Three Types of Learning
The Buddhist path has its source in three types of learning -- discipline, concentration, and insight. Discipline holds the mind with regulations, concentration illuminates the mind with stillness, insight clarifies the mind with wisdom.
If one has insight without concentration or discipline, then one remains unrestrained, uselessly engaging in verbalization without being able to stop repetitive routines and shed birth and death.
If one has concentration without discipline or insight, then one remains an empty stillness and uselessly lingers in the blank emptiness and cannot elucidate the great teachings to guide people.
If one has discipline but no concentration or wisdom, then one continues clinging, uselessly getting mired in rules, unable to unify right and wrong and equalize others and self.
Nevertheless, insight is concentration, and concentration is discipline: discipline can produce concentration, concentration can produce insight.
Insight, concentration, and discipline originate in the one mind.
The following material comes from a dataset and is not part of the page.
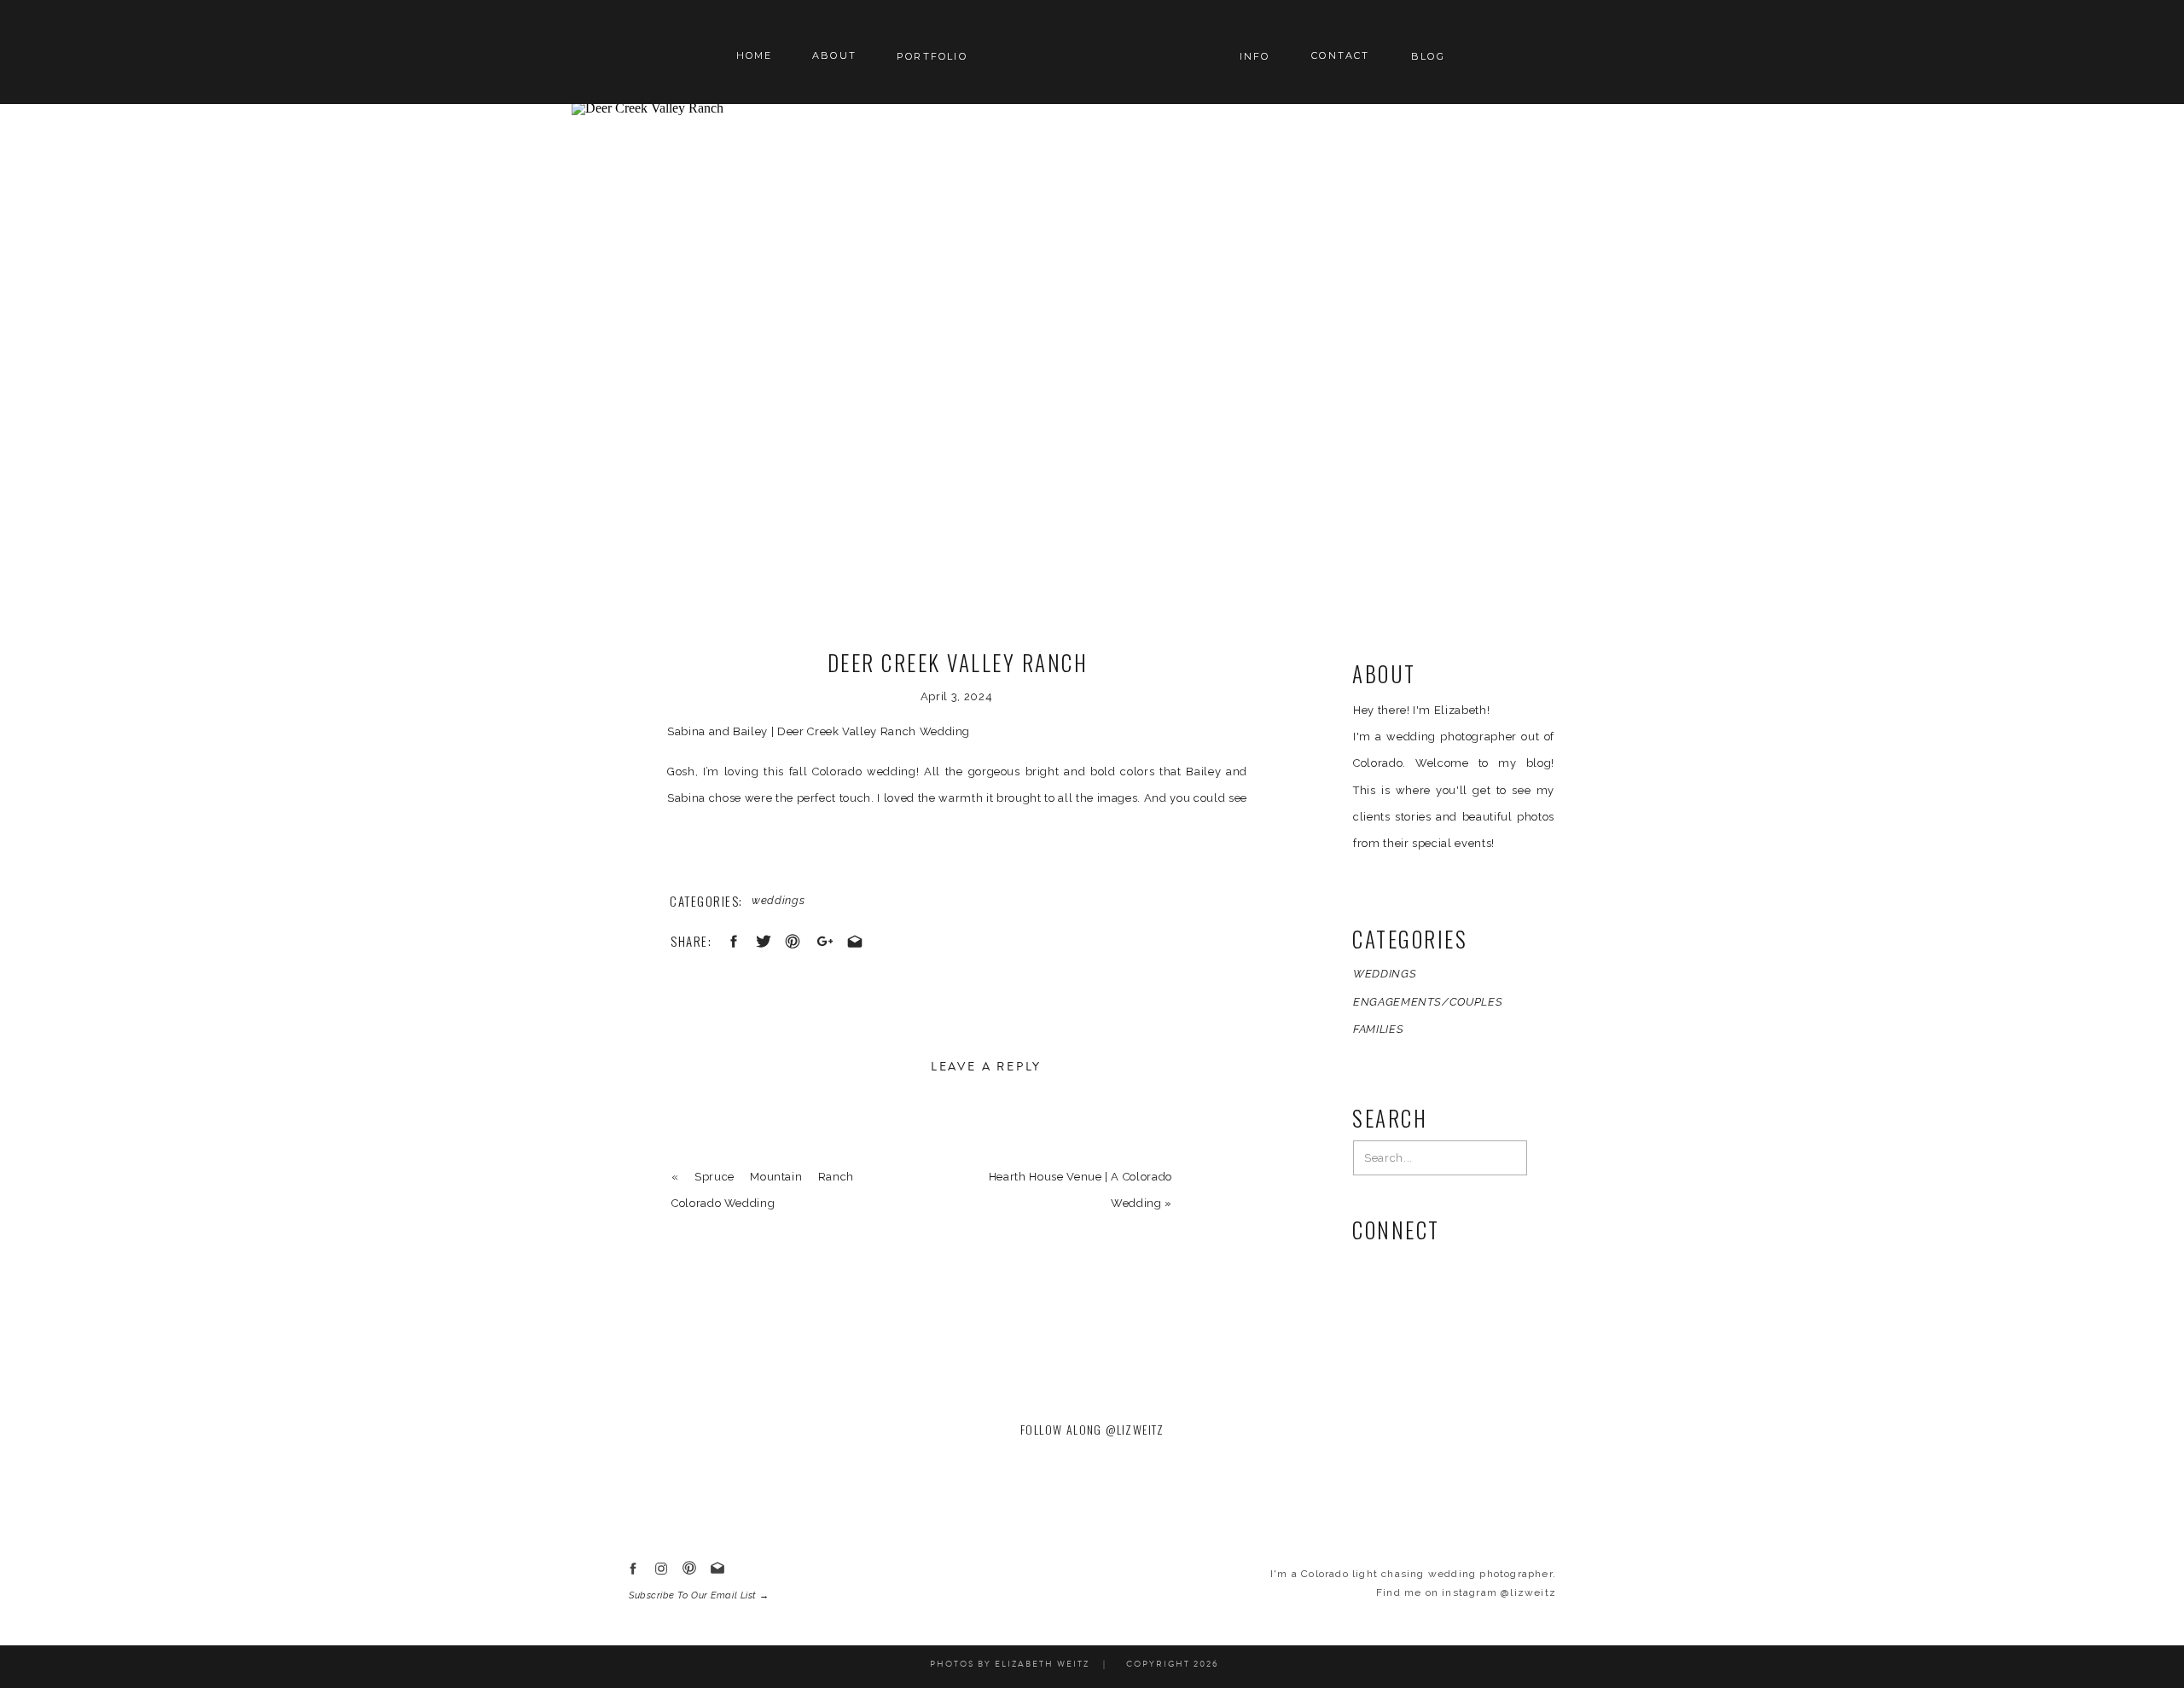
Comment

If the mind fundamentally it does not exist, where do discipline, concentration, and insights come from?
So it exists without existing, vast as cosmic space: all worlds of the whole universe, all the plants, trees, and forests, the birds, beasts, and people, as well as the eighty-four thousand troubles of the world, are all none other than this mind.
When the mind is not aroused, this is discipline; when the mind is unmoved, this is concentration; when the mind is not obscured, this is insight. (1)
Hush-yen
(1) From “The Teachings of the Zen”, Translated by Thomas Cleary. © 1998. Reproduced here under the doctrine of fair use.